**Instrucciones**:
#1 Transcribe del fragmento sobre el sueldo de los maestros la parte que comienza con las palabras que contienen "No sé si continúa" y termina con "era una obligación.".
#2 Traduce al inglés esta oración del fragmento sobre el sueldo de los maestros: "En la mentalidad aristocrática de los antiguos helenos aceptar un trabajo remunerado era propio de desarrapados."
#3 Prolonga el fragmento sobre el sueldo de los maestros a partir de su última oración.

**Fragmento de origen**:
__________

No sé si continúa la costumbre de regalar algo a los maestros, pero en aquellos tiempos de posguerra y estraperlo, en aquellos años de “pasas más hambre que un maestro escuela”, más que un regalo era una obligación.

 Luego llegó el progreso y los maestros pudieron acceder a un sueldo digno (según un estudio de 2022 sobre los maestros mejor pagados del mundo, España ocupa el décimo quinto lugar) sin tener que depender de caridades ajenas, que lo primero es lo primero y antes que la caridad debe prevalecer la justicia.

 Pero lo de pagar poco a los maestros, la tacañería con los docentes, ha sido una costumbre incrustada en nuestra sociedad hasta hace cuatro días. Algunos dicen que esa mala costumbre viene, como casi todo, también de los griegos que creían que el amor al oficio era la principal fuerza educadora y no respetaban a los maestros que enseñaban por dinero corriendo tras la clientela y reclamando su paga. En la mentalidad aristocrática de los antiguos helenos aceptar un trabajo remunerado era propio de desarrapados.

 Y esa mentalidad llegó, como les dije, hasta las vísperas. De aquellos polvos, estos lodos.

__________

**Datos almacenados**:
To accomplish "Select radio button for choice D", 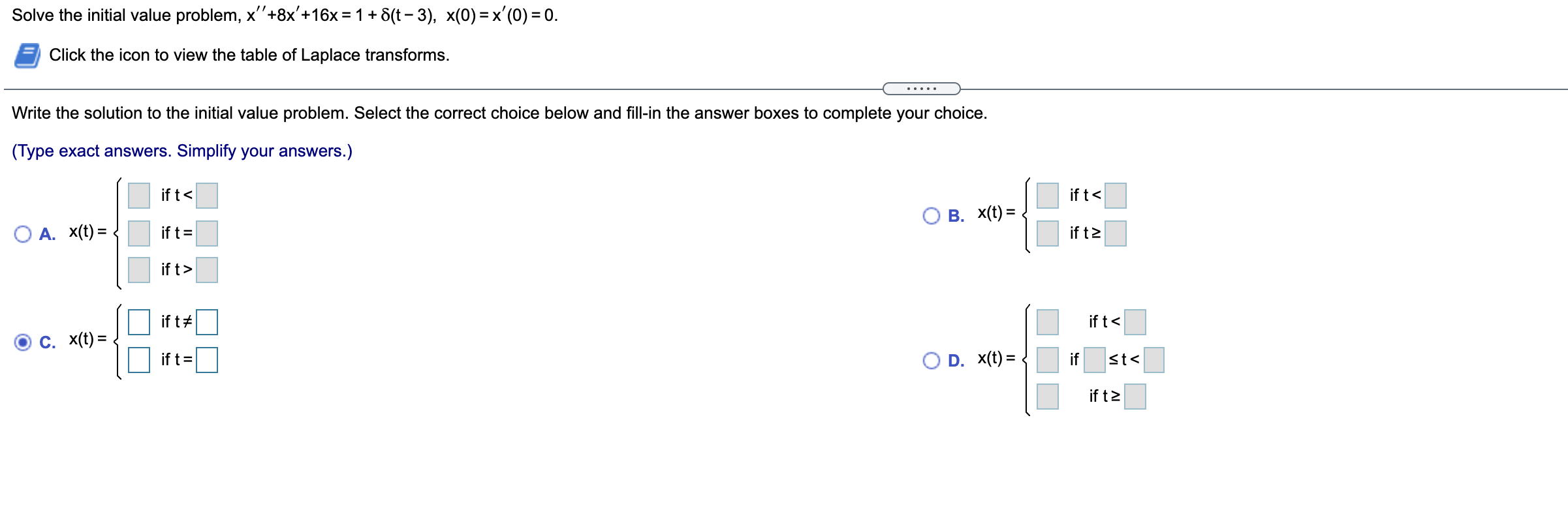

__________

**Respuestas del ejercicio**:
#1
No sé si continúa la costumbre de regalar algo a los maestros, pero en aquellos tiempos de posguerra y estraperlo, en aquellos años de “pasas más hambre que un maestro escuela”, más que un regalo era una obligación.

#2 In the aristocratic mindset of the ancient Hellenes, accepting paid work was the mark of ragamuffins.

#3
 Quitando a Finlandia donde, según cuentan, ser maestro de primeras letras conlleva un gran prestigio social, hasta el punto de que los alumnos más dotados tratan de acceder a las escuelas de magisterio, en el resto seguimos andando a la greña con los maestros, ninguneándoles el sueldo y considerándolos los últimos en el escalafón educativo.

  Pienso en estas cosas mientras se acerca la Navidad y, como suele ocurrirme, me dan espasmos de nostalgia y ataques de melancolía.

  Volviendo a lo del gallo, no les he contado que, como era muchacho harto sensible al sacrificio animal -no soportaba, por ejemplo, la matanza del cerdo ni el desnucamiento de los conejos- me pasaba las navidades pensando en el pobre animal, al que había visto crecer desde pollito hasta lucir espolones y gallar a las pitas. Y en esa inocencia que acompaña a la niñez llegaba a creer que la Misa del Gallo era la de sus funerales, la constatación de su muerte ante todo el pueblo. Aquel espanto se prolongaba hasta la Semana Santa donde el gallo que cantaba antes de que Pedro negara tres veces a Cristo, era el mismo que yo había condenado a morir por Navidad y que milagrosamente habría sobrevivido a todas las liturgias.

 Cuando publiqué Niñez y castigo. Historia del castigo escolar le envié un ejemplar dedicado a don Manuel que vivía, ya jubilado, en Salamanca.

 Fue la manera de mostrar mi agradecimiento a quien un día lanzó estas cinco palabras a mis padres: “vuestro hijo vale para estudiar”.

 Palabras que, gallos aparte, me cambiaron la vida.